Le projet de décret soumis aux parties en 2023 ne répondait pas aux attentes des éleveurs qui le considéraient plus restrictif que la réglementation actuelle. Il ne prévoyait tout simplement pas la possibilité de détenir une pharmacie d’élevage, comme c’est le cas actuellement. « Notre inquiétude était partagée avec les vétérinaires », explique Pascal Férey. Le sujet est délicat, car la réglementation européenne encadre fortement les usages des médicaments vétérinaires.
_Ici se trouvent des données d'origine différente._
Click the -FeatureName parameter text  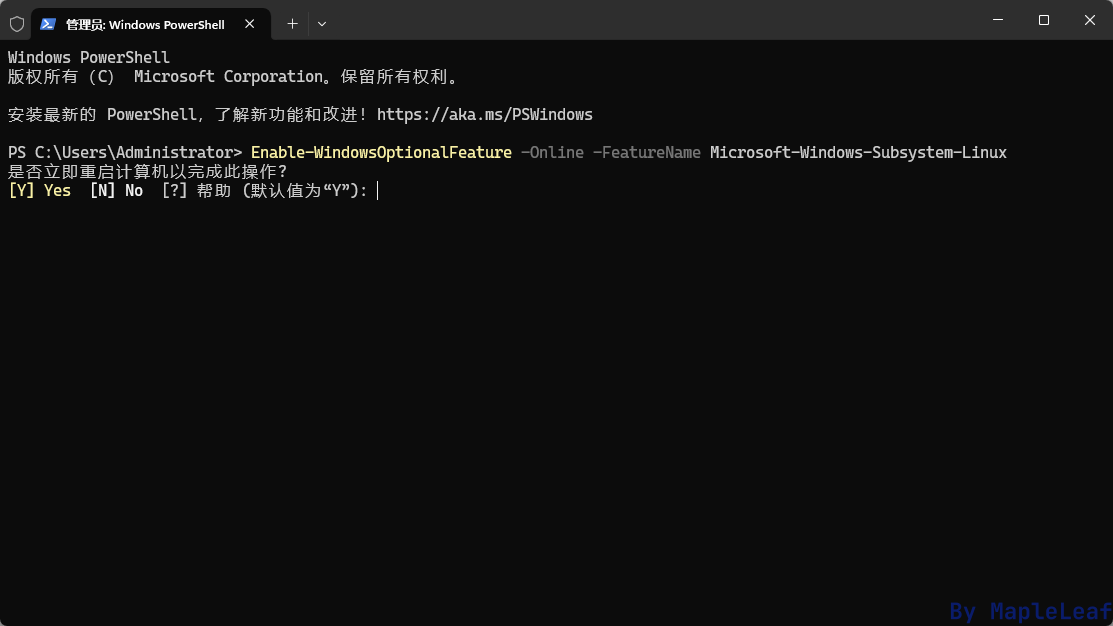point(647,153)
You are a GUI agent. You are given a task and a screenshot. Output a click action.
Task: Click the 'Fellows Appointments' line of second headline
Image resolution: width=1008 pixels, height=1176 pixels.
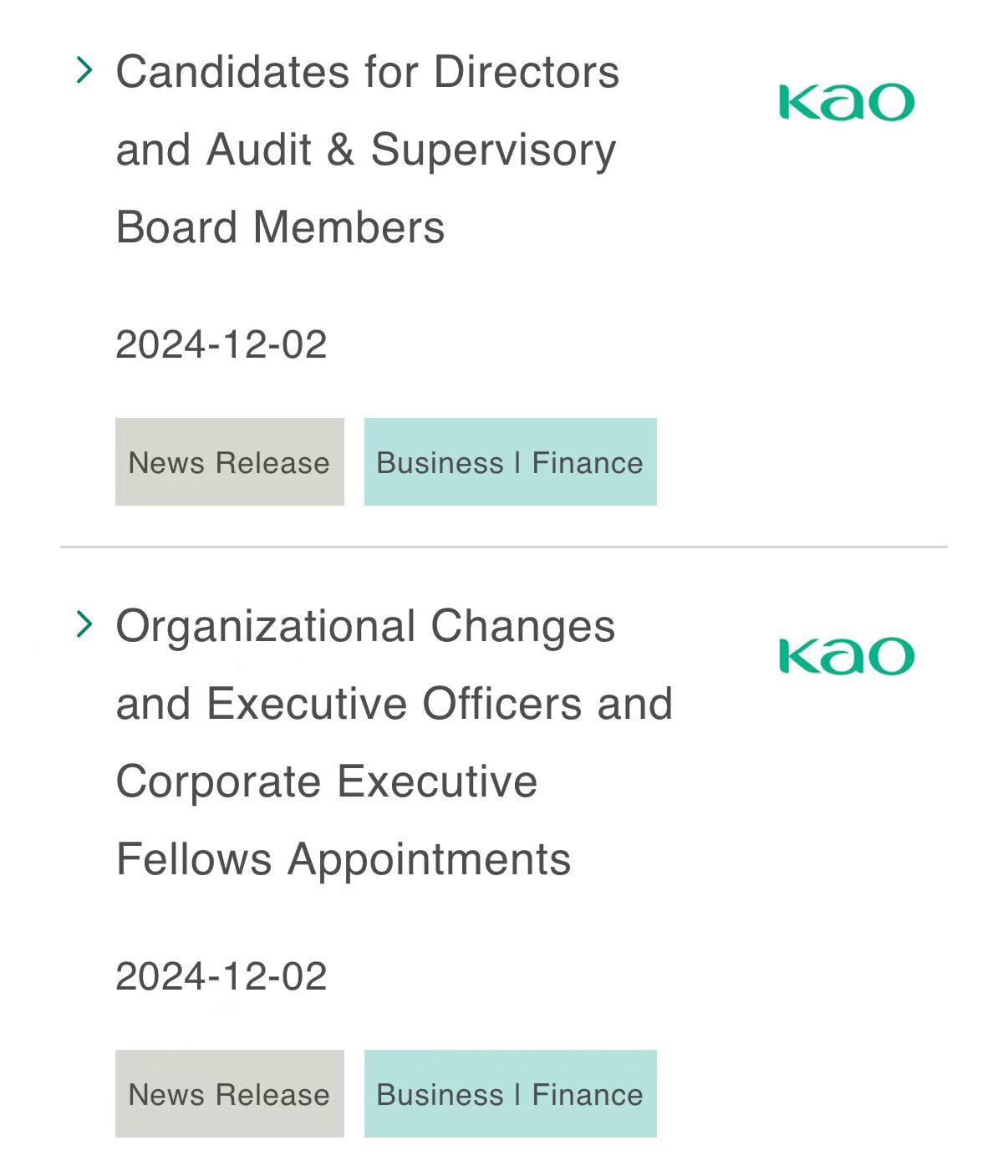click(344, 859)
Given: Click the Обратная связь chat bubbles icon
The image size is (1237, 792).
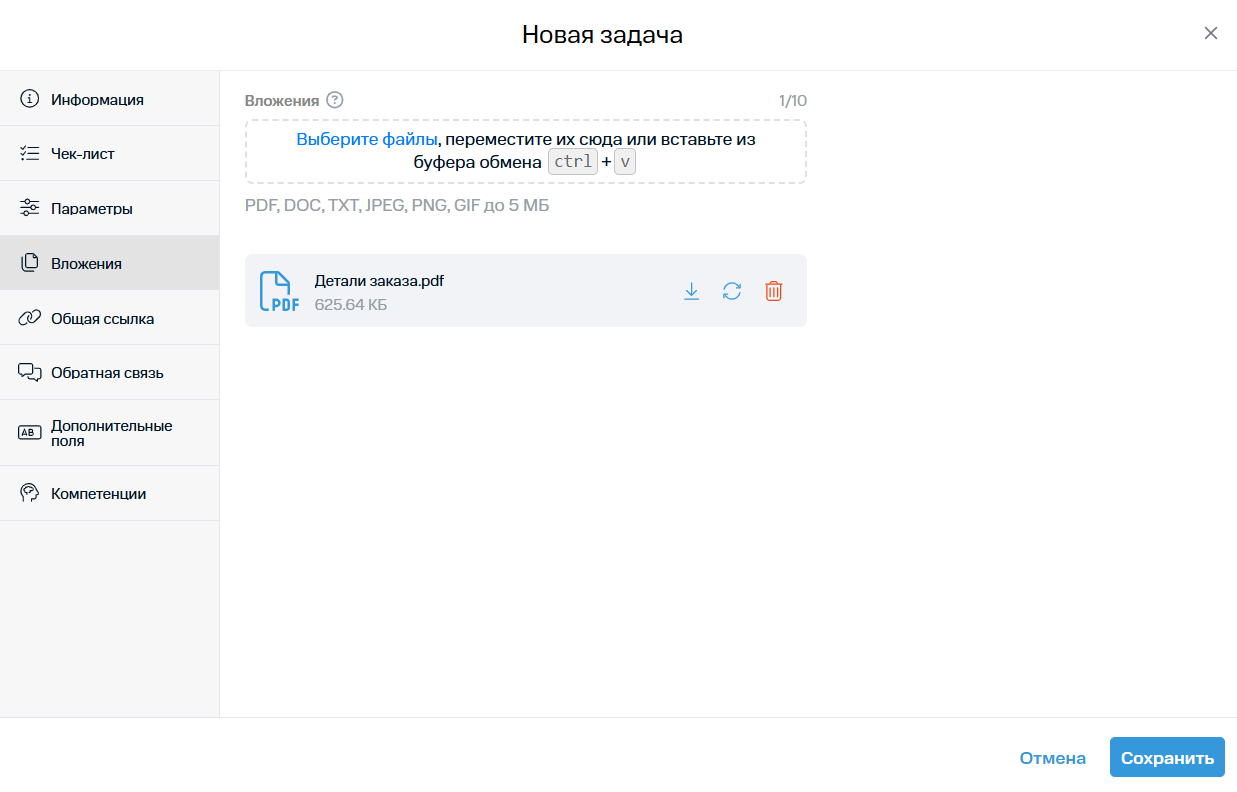Looking at the screenshot, I should (x=30, y=373).
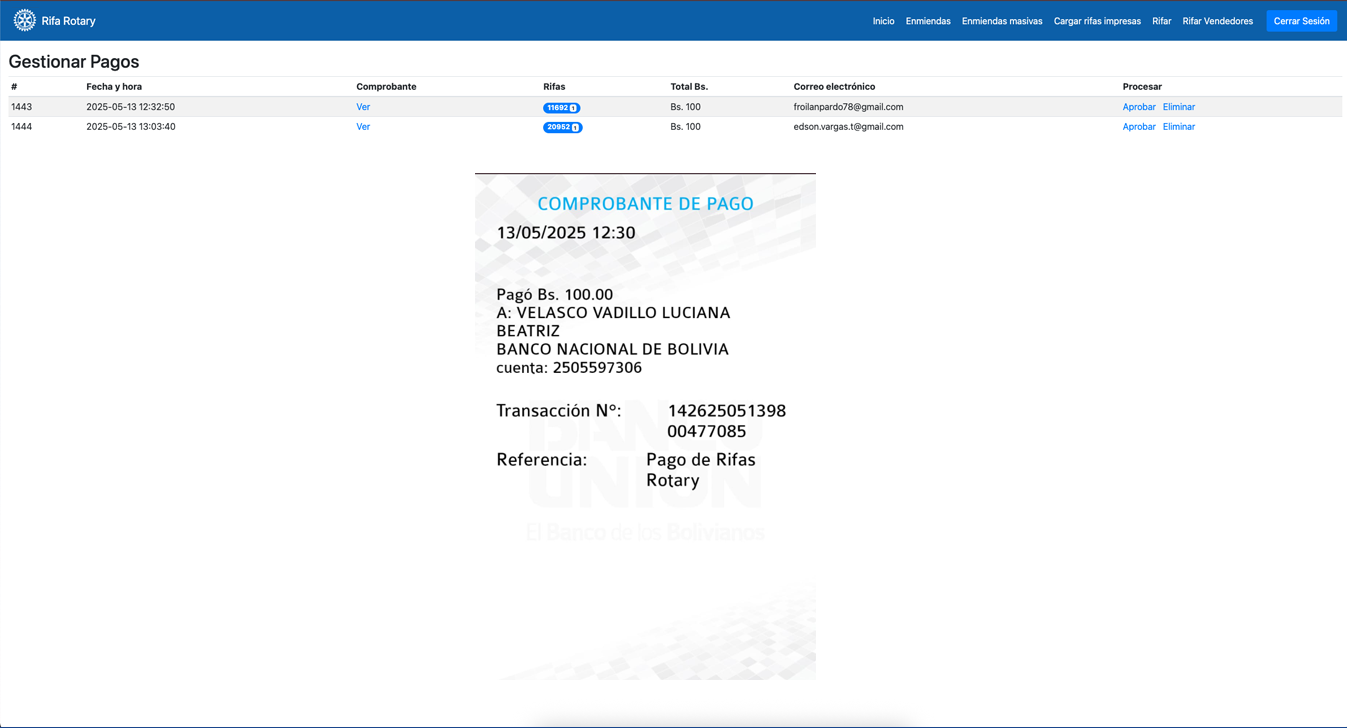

Comme dans l’ancien projet de décret, la nouvelle copie du ministère prévoierait une refonte du SSP et du contenu du bilan sanitaire d’élevage. L’éleveur désignera, pour chaque atelier, un vétérinaire traitant. Ce dernier pourra être suppléé d’un vétérinaire référent pour les filières porcs, volailles et lapins. L’éleveur sera toujours libre de faire appel à d’autres vétérinaires, mais ces derniers ne pourront pas faire de prescription médicamenteuse s’ils ne se déplacent pas au chevet de l’animal malade. En outre, le décret doit réviser les quotas d’élevages pouvant être suivis par un vétérinaire. La refonte du SSP permettra également de pérenniser la télémédecine vétérinaire, tout en luttant contre les dérives dites affairistes.